- Born: 10 November 1976 (age 49) Seoul, South Korea
- Occupations: Founder & CEO of JemJem

= Jay Kim (businessman) =

Korean-American business executive (born 1976)

Jay Kim is a South Korean-born American entrepreneur living in California. He is the chairman of JemJem; an Internet resource for refurbished Apple products in the United States. Popular American internet media company BuzzFeed has rated JemJem as one of the best place to grab refurbished Apple products for refurbished iPhone and iPad in the United States. In addition to this, Kim also leads a few more companies including ePelican.com, Digitz.com, KristenKim.com, Chocolate.org, Blurfix.com, and DiamondBell.com.

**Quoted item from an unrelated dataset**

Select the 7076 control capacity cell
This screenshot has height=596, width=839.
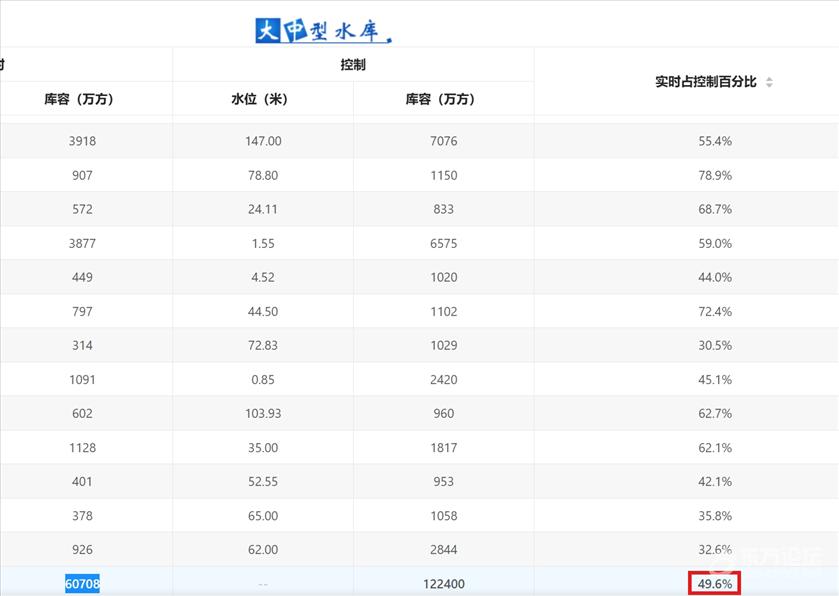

==Early life and education==
Jay Kim was born on 10 November 1976 in South Korea to a South Korean family. He is elder of the two children born to the couple. After graduating from high school, Kim attended the Bergen Community College for accounting, while working with general contractors part-time.

==Career==
Jay Kim is the CEO of JemJem. At JemJem, he puts robust consideration on recovering all the values in used Apple products and offers a refurbished version of them to the customers within their budget. Besides JemJem, Kim also serves as the chief executive officer at ePelican.com, Digitz.com, and KristenKim.com.

==Startups==
In 2017, Kim launched two tech products named Blurfix.com and DiamondBell.com. Blurfix is a 360-degree camera that records photographs and videos seamlessly, while DiamondBell offers wireless speaker and earbuds.

==Acquisitions==
In 2016, Kim acquired Chocolate.org, a marketplace for chocolate lovers that promotes small companies and chocolate artisans in the United States and Canada. The brand believes that the finest chocolates are found in small chocolate shops around the globe and every chef has a unique approach of crafting chocolate.